__Aim of the task__: Begin at the line below that holds "Select the 自動 resolution radio option" and end at the line that holds "Given: Expand the AI create dropdown", transcribing each line exactly and skipping any picture.
BEGIN Supplied data
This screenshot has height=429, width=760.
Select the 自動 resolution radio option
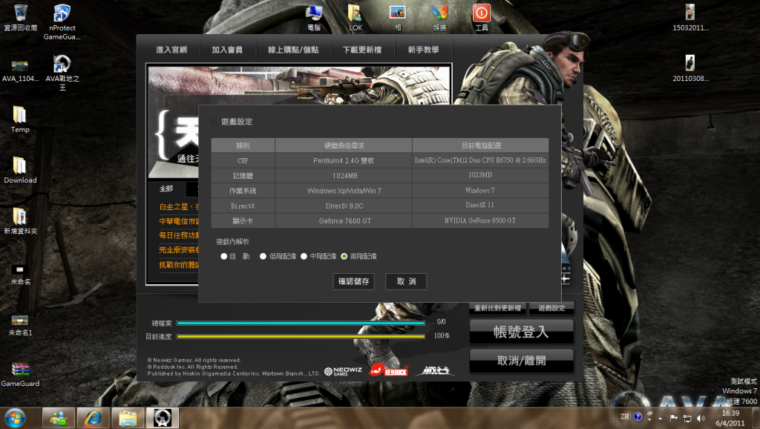click(x=224, y=256)
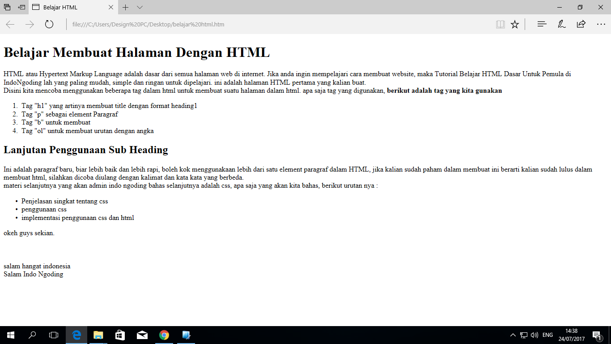Image resolution: width=611 pixels, height=344 pixels.
Task: Open the Hub sidebar
Action: (x=541, y=24)
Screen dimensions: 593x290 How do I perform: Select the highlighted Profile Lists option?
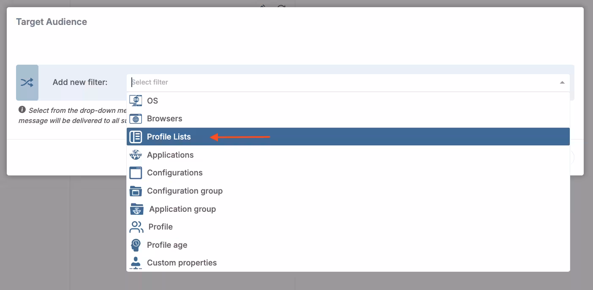click(169, 137)
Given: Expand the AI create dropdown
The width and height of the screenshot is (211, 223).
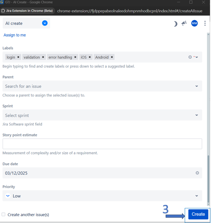Looking at the screenshot, I should 45,23.
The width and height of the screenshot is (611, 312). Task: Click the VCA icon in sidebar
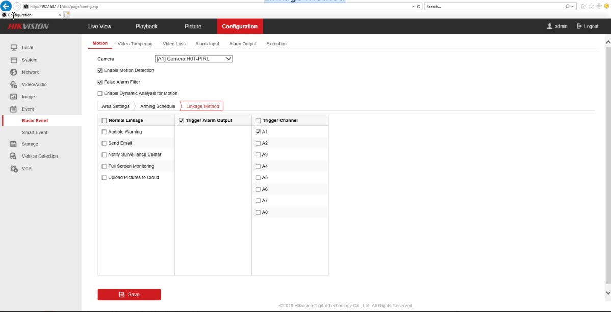(14, 169)
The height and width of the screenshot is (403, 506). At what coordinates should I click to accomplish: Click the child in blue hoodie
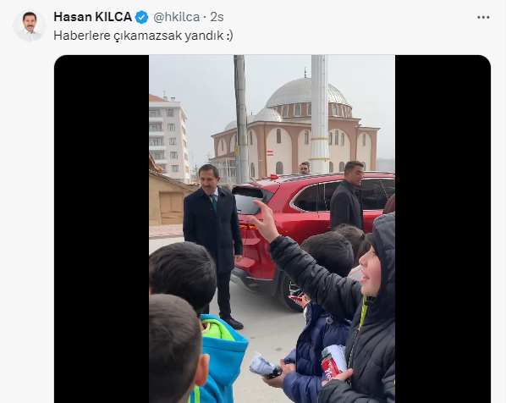click(x=223, y=358)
END Supplied data
__Solution for this task__:
Select the 自動 resolution radio option
click(x=224, y=256)
Image resolution: width=611 pixels, height=344 pixels.
Task: Open the Hub sidebar
Action: (x=541, y=24)
Screen dimensions: 593x290 How do I perform: Select the highlighted Profile Lists option?
click(169, 137)
Given: Expand the AI create dropdown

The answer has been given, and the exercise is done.